I have been under the idea that experiments either shows the wave nature or particle nature of things, never both at the same time.

 

I recently watched a shows called "The Mechanical Universe" in which a professor demonstrates an experiment with light and Polaroid.

He explains the phenomenon in which no light passes through two cascaded polaroid lenses, polarized perpendicular to each other. He then turns the second lens at an angle of 45 degrees, and now some light passes through.

 

He says: ".. It is very easy to understand so long as we believe that light is a wave. But remember, light is also a particle, and there must be a particle explanation of how this occurs as well."

 

He explains the particle nature as follows.

 

The first filter lets all vertical polarized photons through, and rejects all other. The probability is 50% of either event.

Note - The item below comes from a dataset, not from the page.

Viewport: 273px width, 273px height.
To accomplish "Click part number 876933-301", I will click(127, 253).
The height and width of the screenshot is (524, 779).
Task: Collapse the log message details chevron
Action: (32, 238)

The second filter only lets through horizontal polarized photons, of which there are none.

 

When he then turns the second polaroid oblique to the first, he states that the photons thought they were either up or down, but now are either oblique along the way of the polaroid or perpendicular to that.

 

What kind of explanation is that? "You thought you were"?

How does this really work?

 

It seems to me as though he claims that all phenomena have a wave explanation and a particle explanation, although the double slit experiment cannot be explained be either, but is explained as experiencing wave-particle behavior.

Posted

Are you sure he rotates the 2nd filter at an angle of 45° and not adds a 3rd filter at an angle of 45° between the previous two? The latter experiment is much more impressive.

 

How it really works:

The free electromagnetic field (i.e. light) can be mathematically cast into a sum of different addends each having a wavelength, a direction of travel and a polarisation vector that is perpendicular to the direction of travel. The square of the amplitude is the intensity (for that respective wavelength for that respective direction). Let's assume the travelling direction was the z-direction so that the relevant degrees of freedom for the amplitude are all vectors of the xy-plane [math]\vec A = \left( \begin{array}{c} A_x \\ A_y \end{array} \right).[/math].

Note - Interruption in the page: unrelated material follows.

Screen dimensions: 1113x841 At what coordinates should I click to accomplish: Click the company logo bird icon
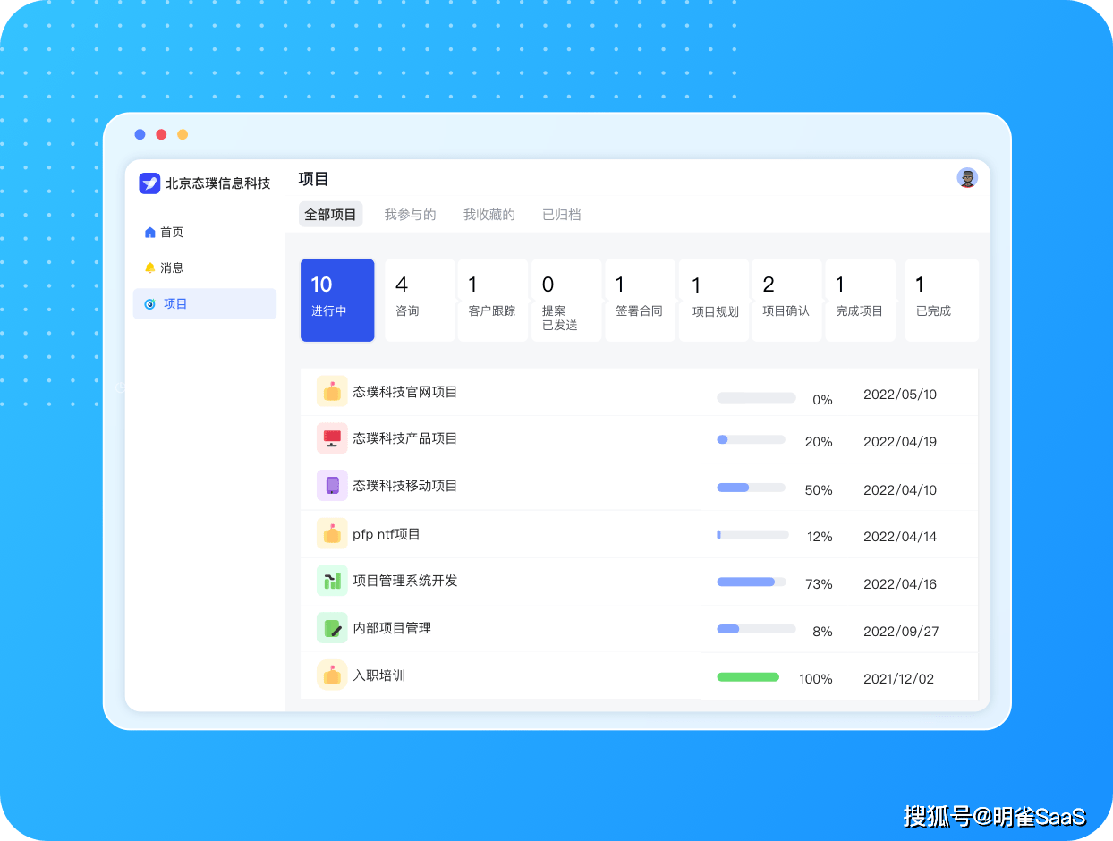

A filter projects the amplitude onto some direction (i.e. cuts out all shares in the perpendicular direction). A filter on the x-direction would mathematically be applying the matrix [math]P_x = \left[ \begin{array}{cc} 1 & 0 \\ 0 & 0 \end{array} \right] [/math], correspondingly a filter on the y-direction would be [math]P_y = \left[ \begin{array}{cc} 0 & 0 \\ 0 & 1 \end{array} \right] [/math]. So if you apply both filters on the incoming light, the resultant amplitude on the other end of the filters would be [math]\vec A_{\text{after}} = P_y P_x \vec A_{\text{before}} = \vec 0[/math] and hence the intensity would also be zero. A projection on a 45° rotated direction would be [math]P_{45} = \frac{1}{2} \left[ \begin{array}{cc} 1 & -1 \\ -1 & 1 \end{array} \right] [/math].

Now the rather boring thing is that when you rotate one of the two polarisation filters to a 45° position you get

[math]\vec A_{\text{after}} = P_{45} P_x \vec A_{\text{before}} =\frac{1}{2} \left( \begin{array}{c} A_x \\ -A_x \end{array} \right)[/math]

which will not always be zero (meaning that there's some part of the light that shines through). The much more interesting thing happens when you put a 3rd 45°-rotated polarisation filter between the two perpendicular ones:

[math]\vec A_{\text{after}} = P_y P_{45} P_x \vec A_{\text{before}} =\frac{1}{2} \left( \begin{array}{c} 0 \\ -A_x \end{array} \right)[/math]

That is usually also not equal to zero.

Posted

Thanks for answering.

 

You are right, he puts on a third filter.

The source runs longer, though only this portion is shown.